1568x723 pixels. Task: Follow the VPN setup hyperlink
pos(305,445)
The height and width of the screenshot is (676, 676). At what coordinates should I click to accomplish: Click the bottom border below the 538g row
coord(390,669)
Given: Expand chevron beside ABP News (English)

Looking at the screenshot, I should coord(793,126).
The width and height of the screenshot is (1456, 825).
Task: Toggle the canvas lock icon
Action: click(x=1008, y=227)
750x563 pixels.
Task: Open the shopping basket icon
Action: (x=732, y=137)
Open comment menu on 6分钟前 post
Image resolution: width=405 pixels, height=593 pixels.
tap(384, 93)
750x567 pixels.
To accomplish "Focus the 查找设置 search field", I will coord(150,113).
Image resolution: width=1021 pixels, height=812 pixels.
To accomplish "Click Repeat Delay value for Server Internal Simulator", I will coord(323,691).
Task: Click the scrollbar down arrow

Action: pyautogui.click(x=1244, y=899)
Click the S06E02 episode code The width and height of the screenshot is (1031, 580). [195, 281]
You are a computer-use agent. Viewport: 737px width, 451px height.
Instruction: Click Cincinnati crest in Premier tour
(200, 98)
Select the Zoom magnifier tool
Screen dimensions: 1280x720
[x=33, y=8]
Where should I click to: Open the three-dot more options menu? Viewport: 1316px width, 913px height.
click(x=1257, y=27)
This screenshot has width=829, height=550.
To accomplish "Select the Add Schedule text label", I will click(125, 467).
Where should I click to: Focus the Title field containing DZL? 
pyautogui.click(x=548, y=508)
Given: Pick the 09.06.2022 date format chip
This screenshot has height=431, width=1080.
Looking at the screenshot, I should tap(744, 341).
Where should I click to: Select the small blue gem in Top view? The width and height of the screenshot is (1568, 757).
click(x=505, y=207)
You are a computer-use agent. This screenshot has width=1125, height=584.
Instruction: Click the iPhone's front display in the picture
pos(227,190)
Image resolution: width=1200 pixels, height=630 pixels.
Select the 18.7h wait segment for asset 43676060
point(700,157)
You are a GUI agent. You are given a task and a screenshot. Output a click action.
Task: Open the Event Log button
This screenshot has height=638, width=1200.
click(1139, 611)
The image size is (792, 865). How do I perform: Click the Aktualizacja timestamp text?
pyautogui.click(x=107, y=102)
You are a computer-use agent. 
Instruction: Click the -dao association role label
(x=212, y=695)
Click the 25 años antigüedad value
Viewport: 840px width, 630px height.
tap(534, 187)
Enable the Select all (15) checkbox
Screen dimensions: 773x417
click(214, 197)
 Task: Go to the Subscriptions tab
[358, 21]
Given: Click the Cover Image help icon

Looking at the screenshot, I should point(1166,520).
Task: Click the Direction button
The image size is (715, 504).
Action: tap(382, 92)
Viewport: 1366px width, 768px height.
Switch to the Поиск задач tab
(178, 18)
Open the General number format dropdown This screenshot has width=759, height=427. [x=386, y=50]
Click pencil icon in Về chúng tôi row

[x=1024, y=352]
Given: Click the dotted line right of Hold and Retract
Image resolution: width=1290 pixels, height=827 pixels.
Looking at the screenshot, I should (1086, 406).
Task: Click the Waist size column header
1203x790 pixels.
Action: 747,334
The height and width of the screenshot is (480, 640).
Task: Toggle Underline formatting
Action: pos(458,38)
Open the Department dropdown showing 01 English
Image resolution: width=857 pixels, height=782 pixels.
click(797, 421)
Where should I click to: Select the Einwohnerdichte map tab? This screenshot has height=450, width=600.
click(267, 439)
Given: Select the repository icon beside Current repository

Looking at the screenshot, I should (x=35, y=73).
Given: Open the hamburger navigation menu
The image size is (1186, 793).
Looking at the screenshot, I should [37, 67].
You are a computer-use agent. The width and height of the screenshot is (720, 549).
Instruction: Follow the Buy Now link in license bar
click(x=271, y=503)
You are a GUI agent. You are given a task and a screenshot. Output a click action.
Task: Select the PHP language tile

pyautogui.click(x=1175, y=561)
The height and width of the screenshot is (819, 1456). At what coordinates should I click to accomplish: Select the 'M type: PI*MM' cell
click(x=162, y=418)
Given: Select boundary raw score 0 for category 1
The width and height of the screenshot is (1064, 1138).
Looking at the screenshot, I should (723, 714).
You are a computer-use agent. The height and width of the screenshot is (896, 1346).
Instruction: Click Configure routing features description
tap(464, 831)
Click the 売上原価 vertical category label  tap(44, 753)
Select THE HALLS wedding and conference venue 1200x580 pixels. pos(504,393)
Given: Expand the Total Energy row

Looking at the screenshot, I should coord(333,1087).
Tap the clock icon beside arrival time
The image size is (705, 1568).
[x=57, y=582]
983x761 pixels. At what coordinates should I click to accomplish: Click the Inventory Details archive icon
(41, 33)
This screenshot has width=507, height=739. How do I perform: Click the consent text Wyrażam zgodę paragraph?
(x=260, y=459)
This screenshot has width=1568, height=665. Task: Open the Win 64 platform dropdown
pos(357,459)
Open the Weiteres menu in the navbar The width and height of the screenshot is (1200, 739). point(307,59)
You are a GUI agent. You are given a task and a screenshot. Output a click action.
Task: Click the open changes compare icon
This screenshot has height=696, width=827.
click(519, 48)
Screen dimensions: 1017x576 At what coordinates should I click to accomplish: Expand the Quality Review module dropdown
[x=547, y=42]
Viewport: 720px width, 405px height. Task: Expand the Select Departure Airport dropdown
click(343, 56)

+ + + + +

- _What you should do_
Some lines in the data above hold the string "button". Find and copy each of them.

- _Your response_
Task: Open the Event Log button
Task: Click the Direction button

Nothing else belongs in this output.